A deep dive into some of the most entertaining DC cartoons ever…

Filmation’s DC superhero cartoons have been part of my fandom since just about the beginning.

To this day, I can remember sitting cross-legged on the floor at my babysitter Marilyn Tagliaferri’s house, watching The Adventures of Batman and Robin on New York’s Channel 5.

This was the early ’70s, when the cartoons had already left CBS’ Saturday morning line-up for the world of weekday syndication. My recollection is that TV Guide used to list the show as simply Superheroes and each episode would feature the first part of a Batman story, an Aquaman segment, then the finale of the Batman story. Or perhaps some combination thereof, since there were Batman single-parters too.

Years went by and eventually I got to see Superman, Superboy and the rest of the heroes who made their way into Filmation’s stable: the Atom, the Flash, Green Lantern, Hawkman, the Justice League of America and the Teen Titans.

Now, I’ve already covered all the Batman episodes in depth, both here at 13th Dimension and at John S. Drew’s The Batcave Podcast.

But I have long wanted to dive into the rest of the Filmation DC catalogue — I’ve dabbled here and there in the past — and now I’m going to.

Welcome to THE FILMATION FILES — a new, recurring feature that looks at the various and sundry cartoons produced in the ’60s by the kitschy animation studio. Primarily, we’re talking about Aquaman and the rest of what Filmation called “the super superheroes.” (Superman and Superboy will probably come farther down the line.)

Now, you’ll find THE FILMATION FILES in two places, much like you did our coverage of the Batman cartoons: As time goes on, I’ll be posting columns and whatnot here at 13th Dimension. But John S. Drew and I are at it again as well, this time at our World’s Greatest Super Friends Podcast, where we’ve begun alternating episodes between the Super Friends and Filmation. (You can find the podcast on iTunes, Stitcher and other platforms. You can also click here to get it directly.)

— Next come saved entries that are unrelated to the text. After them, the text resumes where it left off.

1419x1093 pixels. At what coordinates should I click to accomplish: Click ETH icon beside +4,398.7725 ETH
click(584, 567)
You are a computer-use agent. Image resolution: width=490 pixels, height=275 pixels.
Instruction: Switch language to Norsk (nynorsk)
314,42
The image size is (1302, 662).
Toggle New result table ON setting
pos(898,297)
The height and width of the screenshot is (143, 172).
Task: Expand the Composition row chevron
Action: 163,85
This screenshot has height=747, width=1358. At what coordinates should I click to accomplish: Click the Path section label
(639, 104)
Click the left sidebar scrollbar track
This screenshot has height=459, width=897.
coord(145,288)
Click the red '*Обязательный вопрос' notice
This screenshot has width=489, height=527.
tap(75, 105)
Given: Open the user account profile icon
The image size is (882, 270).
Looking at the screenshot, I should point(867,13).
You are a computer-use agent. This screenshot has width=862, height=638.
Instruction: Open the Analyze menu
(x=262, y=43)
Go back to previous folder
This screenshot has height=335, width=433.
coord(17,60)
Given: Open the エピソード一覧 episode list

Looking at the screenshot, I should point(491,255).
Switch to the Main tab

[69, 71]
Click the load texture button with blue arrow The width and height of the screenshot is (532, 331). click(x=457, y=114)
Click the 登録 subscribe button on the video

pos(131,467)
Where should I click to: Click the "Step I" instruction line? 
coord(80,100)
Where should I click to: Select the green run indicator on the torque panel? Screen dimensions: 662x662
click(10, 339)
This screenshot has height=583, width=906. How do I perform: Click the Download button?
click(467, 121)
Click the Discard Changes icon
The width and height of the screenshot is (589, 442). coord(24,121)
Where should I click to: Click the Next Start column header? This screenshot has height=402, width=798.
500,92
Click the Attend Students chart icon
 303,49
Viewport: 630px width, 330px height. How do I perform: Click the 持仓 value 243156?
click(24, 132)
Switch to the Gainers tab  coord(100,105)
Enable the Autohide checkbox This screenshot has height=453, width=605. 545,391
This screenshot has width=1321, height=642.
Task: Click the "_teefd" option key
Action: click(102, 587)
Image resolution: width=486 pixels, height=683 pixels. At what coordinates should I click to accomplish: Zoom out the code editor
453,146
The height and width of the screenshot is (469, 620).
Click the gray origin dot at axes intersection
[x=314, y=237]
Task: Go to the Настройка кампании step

But if you’re looking to follow it all — and why wouldn’t you? — this post will be a repository of links as we progress through the wondrous, often off-model world created by Lou Scheimer and co. (And what’s great is that all the Aquaman and “super superhero” cartoons have been beautifully remastered on the DC Universe app.)

So keep on coming back to THE FILMATION FILES!


— 13 QUICK THOUGHTS on the Quirky Screen Debut of the JUSTICE LEAGUE. Click here.

— 13 QUICK THOUGHTS on FILMATION’s Flashy FLASH Cartoons. Click here.

— 13 QUICK THOUGHTS on FILMATION’s Groovy GREEN LANTERN Cartoons. Click here.

— 13 QUICK THOUGHTS on FILMATION’s Ginchy TEEN TITANS Cartoons. Click here.


— Podcast: AQUAMAN — Menace of the Black Manta. Click here.

— Podcast: AQUAMAN — The Rampaging Reptile Men. Click here.

— Podcast: JUSTICE LEAGUE OF AMERICA — Between Two Armies. Click here.

— Podcast: THE FLASH — To Catch a Blue Bolt. Click here.

— Podcast: GREEN LANTERN — Evil Is as Evil Does. Click here.

— Podcast: TEEN TITANS — The Monster Machine. Click here.


— THE FILMATION BATMAN Index. Click here.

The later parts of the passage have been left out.